First, the post that started it all. Many of you may have seen this public health poster (or a similar version of it). One of the more curious guys in the college group wanted to know if the math on the probabilities was accurate?

And needless to say, several of us got into the discussion – slugged it out with each other in smaller groups. Without digressing into the argument, two key takeaways before we move on.

  1. It is obvious that these probabilities are not multiplicative: i.e. just because the 3rd case (both masks) appears to be an ‘AND’ condition of the 1st and 2nd, you don’t get to multiply the probabilities. For the simple reason that event-1 and event-2 are NOT independent events. One of the most common fallacies in probability.
  2. And so, the next question: how do you arrive at these probabilities? The natural answer is observations: record enough observations of all these 3 scenarios and for each scenario, calculate the ratio of positive cases to the total observations. And as you keep getting more and more observations, you can even try to generalize this into distributions and use that to get better at generalizing this for the population (with confidence intervals – remember the frequentists?!). That sounds all logical and right, but there is a fundamental flaw here: how do you get all of those observations? It is not that we have experiments going on or tracking these types of contact scenarios in a structured way.  How then can you hope to quantify such scenarios?

The need to model real-world scenarios and make predictions without the benefit of structured observations is not a new problem – in fact, epidemiologists around the world are working very hard to answer several questions that will end up having far-reaching consequences on the economic recovery and public health policies.

Which begs the question – why haven’t organizations explored the idea of mathematical models for decision support? Over the last few years, there has been huge adoption of statistical models as a decision support tool – driven largely by the trifecta of data, compute power and widespread availability of statistical models. And built on a fundamental assumption that the past is the most reliable predictor of the future: and if you have enough observations, you can build statistical models to make reasonable predictions for the future.

Which all works fine – until, you guessed it, we run into situations that have never been seen before. Take the banking sector: all the current models of consumer risk, product pricing, operations risk et al. are going to be unreliable for the foreseeable future. There is no point even trying to re-calibrate the models: the obvious reason being that there is no historical data to train these models. What then a bank, which has probably invested heavily in building data science teams to do? Before we answer that, a quick diversion into the foundations of the data science industry and how we may have missed one whole, very important part in our current fascination with AI/ML.

Probability or Statistics?

Let’s first get some fundamental concepts out. You can skip this if you are the impatient variety – but I would recommend you take time to reflect on these concepts.

This starts with the notion of a ‘Collective’ where members are distinguished by certain attributes. Think customers with a set of demographics (age, income etc.) and behavioral (purchase history, online visits etc.) attributes. We know of the probabilities attached to different attributes in a Collective as their ‘distribution’.

The Theory of Probability: Probability is the process of deriving new, generalized notions of the Collective and using that to make predictions from given distributions in one more initial Collective.

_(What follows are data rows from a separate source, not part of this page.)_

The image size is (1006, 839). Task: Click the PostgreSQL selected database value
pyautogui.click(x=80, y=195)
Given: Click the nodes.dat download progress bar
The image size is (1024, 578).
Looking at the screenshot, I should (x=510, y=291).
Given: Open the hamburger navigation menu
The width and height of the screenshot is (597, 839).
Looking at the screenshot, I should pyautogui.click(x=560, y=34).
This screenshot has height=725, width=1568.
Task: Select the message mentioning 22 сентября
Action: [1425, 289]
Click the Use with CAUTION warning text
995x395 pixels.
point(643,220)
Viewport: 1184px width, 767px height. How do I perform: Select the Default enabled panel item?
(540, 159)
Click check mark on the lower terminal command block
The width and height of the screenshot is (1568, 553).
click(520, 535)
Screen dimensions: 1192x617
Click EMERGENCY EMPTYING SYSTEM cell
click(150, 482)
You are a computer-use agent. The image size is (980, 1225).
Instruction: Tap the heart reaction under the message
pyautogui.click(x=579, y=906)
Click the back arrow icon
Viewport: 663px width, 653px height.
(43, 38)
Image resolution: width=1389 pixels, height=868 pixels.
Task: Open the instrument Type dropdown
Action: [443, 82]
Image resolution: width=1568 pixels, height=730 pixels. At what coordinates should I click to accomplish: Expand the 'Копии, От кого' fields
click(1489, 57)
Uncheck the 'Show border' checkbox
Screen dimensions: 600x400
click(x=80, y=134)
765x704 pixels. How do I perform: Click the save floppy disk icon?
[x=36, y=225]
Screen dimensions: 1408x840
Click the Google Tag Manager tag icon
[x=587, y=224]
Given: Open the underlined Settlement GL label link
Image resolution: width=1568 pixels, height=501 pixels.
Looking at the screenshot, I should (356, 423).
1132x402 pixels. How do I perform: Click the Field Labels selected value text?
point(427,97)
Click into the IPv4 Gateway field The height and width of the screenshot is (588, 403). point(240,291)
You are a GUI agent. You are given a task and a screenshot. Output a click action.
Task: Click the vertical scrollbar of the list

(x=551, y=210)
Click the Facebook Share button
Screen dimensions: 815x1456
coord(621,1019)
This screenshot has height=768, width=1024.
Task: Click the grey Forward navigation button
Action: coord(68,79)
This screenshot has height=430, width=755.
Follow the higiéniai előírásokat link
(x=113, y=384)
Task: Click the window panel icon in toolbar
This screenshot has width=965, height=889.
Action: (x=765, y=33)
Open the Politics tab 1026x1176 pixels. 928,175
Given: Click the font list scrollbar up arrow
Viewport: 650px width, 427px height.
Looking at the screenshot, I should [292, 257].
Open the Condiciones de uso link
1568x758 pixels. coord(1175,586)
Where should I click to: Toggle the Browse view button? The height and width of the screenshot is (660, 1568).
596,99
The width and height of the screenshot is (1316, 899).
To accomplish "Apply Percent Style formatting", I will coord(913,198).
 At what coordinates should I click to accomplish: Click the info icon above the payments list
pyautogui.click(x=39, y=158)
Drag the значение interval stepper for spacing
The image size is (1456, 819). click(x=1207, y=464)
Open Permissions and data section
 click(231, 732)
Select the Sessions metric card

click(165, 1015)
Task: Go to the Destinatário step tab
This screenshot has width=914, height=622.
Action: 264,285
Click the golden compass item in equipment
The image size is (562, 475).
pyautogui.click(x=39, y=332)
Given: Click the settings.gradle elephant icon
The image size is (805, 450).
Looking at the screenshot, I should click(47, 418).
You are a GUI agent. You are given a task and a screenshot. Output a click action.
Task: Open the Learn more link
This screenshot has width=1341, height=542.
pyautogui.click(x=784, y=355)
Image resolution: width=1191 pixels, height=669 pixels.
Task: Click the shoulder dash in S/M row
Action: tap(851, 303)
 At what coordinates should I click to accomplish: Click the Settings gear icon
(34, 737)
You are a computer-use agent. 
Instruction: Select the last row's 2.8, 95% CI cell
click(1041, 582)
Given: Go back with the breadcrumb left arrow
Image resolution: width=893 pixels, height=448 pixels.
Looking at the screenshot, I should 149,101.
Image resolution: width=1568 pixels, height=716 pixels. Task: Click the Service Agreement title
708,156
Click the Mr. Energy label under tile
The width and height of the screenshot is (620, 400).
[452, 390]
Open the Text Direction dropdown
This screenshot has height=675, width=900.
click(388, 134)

Basically, what this means is: use initial intuitive or conceptual (apriori) understanding of the attributes to build a mathematical model that can infer the probability of future events. For instance, we could start with an intuition that the probability of a loan installment default follows a power law distribution. This is either a pure conjecture (not usually) or an underlying behavioral feature of how credit customers respond to extreme shocks based on similar (not necessarily exact) events in the past.

Statistics: Statistics is the investigation of empirical data to investigate whether and to what extent they can be interpreted as collectives or reduced to collectives. It can be thought of as the ‘investigation of large numbers’ or ‘study of frequencies’. What this means is: rely on observations to understand the underlying behaviors. And so, it follows that the more data you have, better your understanding of your subjects and their attributes.

So, in essence, probability is all about: given a data generating process, can we predict the outcome and its underlying properties? Statistical inference is: given the outcomes, what can we infer about the process that generated the data?

What does all this mean?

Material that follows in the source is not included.